Mary Barra, CEO of General Motors, speaks during an interview with David Rubenstein, the President of The Economic Club at the Ritz Carlton Hotel on December 13, 2023 in Washington, DC. Barra covered many topics pertaining to the automotive industry during her interview, including electric cars and the workforce involved in the production of vehicles.
GM's CEO Mary Barra
  • GM's CEO Mary Barra bet big on EVs and driverless cars.
  • But production issues and hesitant US buyers have dashed her vision.
  • Barra told The Wall Street Journal that she has hopes the market will turn around in 2024.

Mary Barra has transformed General Motors in the nearly 10 years she's been CEO, setting the company up as an early-mover in the electric car market and investing in futuristic solutions like self-driving cars.

After pledging to spend $35 billion on development from 2020 to 2025, this year was meant to be "a breakout year" for EV production she told GM's investors, The Wall Street Journal reported.

Instead, the company has been hit by production line issues and a tough market of consumers reluctant to embrace the software-heavy EVs.

In September, GM revealed that it was facing a major bottleneck in its factories due to issues with the automated systems that were meant to fit battery cells in their vehicles.

The Detroit factory where the Hummer is built was at times only making a dozen of the pickup trucks per day, despite the company saying it had a reservation list of around 80,000, The Journal reported.

The production line issue is expected to continue into 2024.

General Motors CEO Mary Barra speaks at the General Motors Factory ZERO electric vehicle assembly plant on November 17, 2021 in Detroit, Michigan. U.S. President Joe Biden spoke at the event, touting the benefits of the infrastructure bill he signed two days ago that allocates $1 trillion for, among other things, adding electric vehicle charging stations around the country as automakers retool away from the internal comubustion engine
GM have faced major production line issues this year that are expected to continue into 2024.

On top of factory issues, demand in the US market has stalled as EVs remain too expensive for many consumers and the tight economy has curtailed sales.
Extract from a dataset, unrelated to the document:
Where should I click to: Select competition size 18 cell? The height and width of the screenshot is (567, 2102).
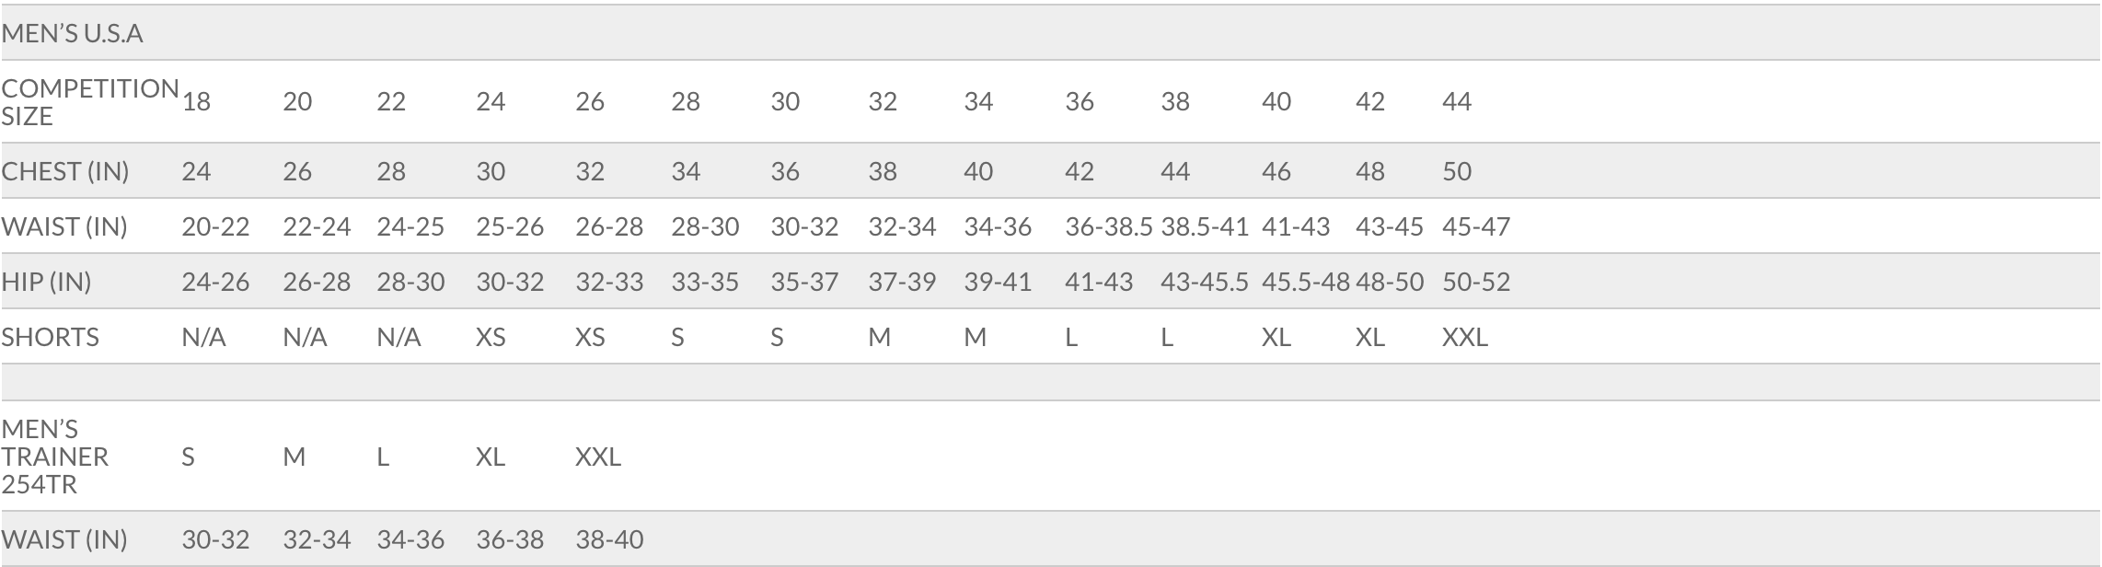(196, 101)
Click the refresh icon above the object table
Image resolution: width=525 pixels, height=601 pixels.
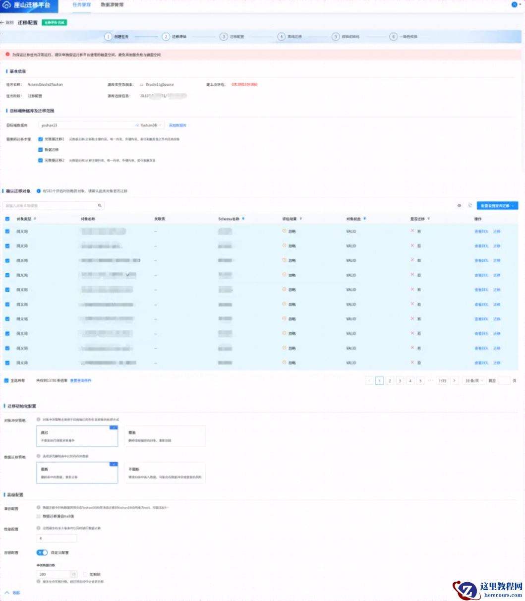(x=469, y=205)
In its October third-quarter earnings call, the company announced that it would abandon targets to build 100,000 EVs in the second half of 2024 and another 400,000 by the first six months of 2024.

"As we get further into the transformation to EV, it's a bit bumpy," Barra said in the earnings call.

A partnership with Honda was also cancelled amid the tough sales conditions, Bloomberg reported.

The company has also wanted to push into the driverless car market, pumping over $8 billion into the San Francisco driverless startup Cruise. But the business has struggled and proved expensive for GM, which has an 80% stake in the startup.

Earlier this month, Cruise's new boss Mo Elshenawy said that the company "all-time low" after recalling its entire fleet of driverless cars following an accident.

Despite their struggles, Barra remains positive about GM's electric future, telling The Wall Street Journal that she still has confidence in both the electric and driverless-car parts of her strategy.

But for now, GM is going with the goal of producing 1 million EVs in North America 2025.